• **Text to read**
»»
Here is a Python attempt... You might need to play with the THREADS and CHUNK_SIZE. Also it's a bunch of code in a short time so I might not have thought of everything. I do overlap my buffer though to catch the ones in between, and I extend the last chunk to include the remainder of the file.
import os
import threading
INPUTFILE ='bigfile.txt'
SEARCH_STRING='how fast it is'
THREADS = 8 # Set to 2 times number of cores, assuming hyperthreading
CHUNK_SIZE = 32768
FILESIZE = os.path.getsize(INPUTFILE)
SLICE_SIZE = FILESIZE / THREADS
class myThread (threading.Thread):
def __init__(self, filehandle, seekspot):
threading.Thread.__init__(self)
self.filehandle = filehandle
self.seekspot = seekspot
self.cnt = 0
def run(self):
self.filehandle.seek( self.seekspot )
p = self.seekspot
if FILESIZE - self.seekspot < 2 * SLICE_SIZE:
readend = FILESIZE
else:
readend = self.seekspot + SLICE_SIZE + len(SEARCH_STRING) - 1
overlap = ''
while p < readend:
if readend - p < CHUNK_SIZE:
buffer = overlap + self.filehandle.read(readend - p)
else:
buffer = overlap + self.filehandle.read(CHUNK_SIZE)
if buffer:
self.cnt += buffer.count(SEARCH_STRING)
overlap = buffer[len(buffer)-len(SEARCH_STRING)+1:]
p += CHUNK_SIZE
filehandles = []
threads = []
for fh_idx in range(0,THREADS):
filehandles.append(open(INPUTFILE,'rb'))
seekspot = fh_idx * SLICE_SIZE
threads.append(myThread(filehandles[fh_idx],seekspot ) )
threads[fh_idx].start()
totalcount = 0
for fh_idx in range(0,THREADS):
threads[fh_idx].join()
totalcount += threads[fh_idx].cnt
print totalcount

Have you looked at using parallel / grep?
cat bigfile.txt | parallel --block 10M --pipe grep -o 'how\ fast\ it\ is' | wc -l

Had you considered indexing your file? The way search engine works is by creating a mapping from words to the location they are in the file. Say if you have this file:
Foo bar baz dar. Dar bar haa.
««
• **Work instructions**
Transcribe the part of the thread on searching a large file between "Had you considered" and "Dar bar haa.", inclusive. Rely on nothing but the thread on searching a large file.

• **Data shown**
»»
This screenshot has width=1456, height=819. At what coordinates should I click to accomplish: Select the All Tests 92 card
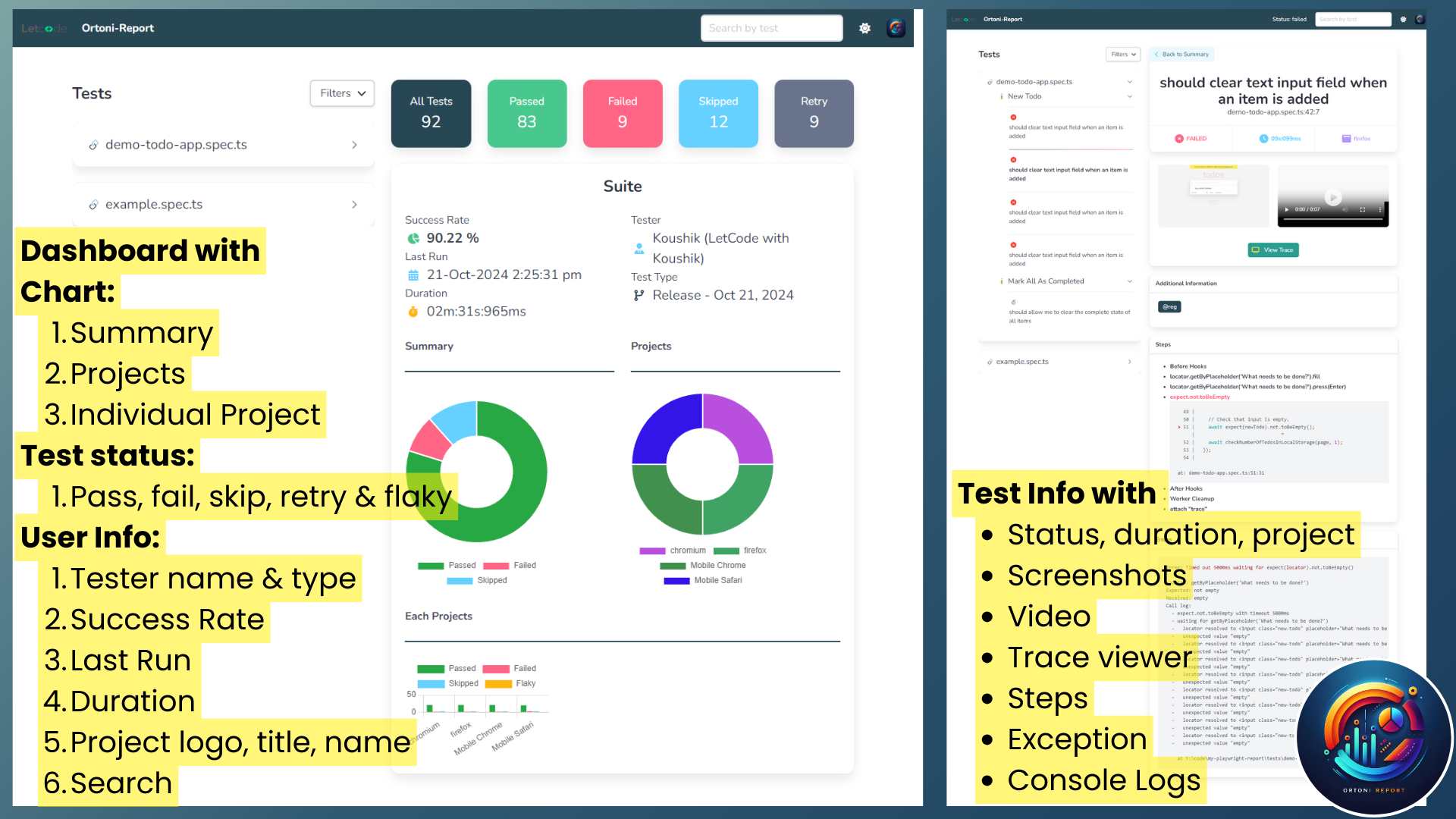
««
• **Written reply**
Had you considered indexing your file? The way search engine works is by creating a mapping from words to the location they are in the file. Say if you have this file:
Foo bar baz dar. Dar bar haa.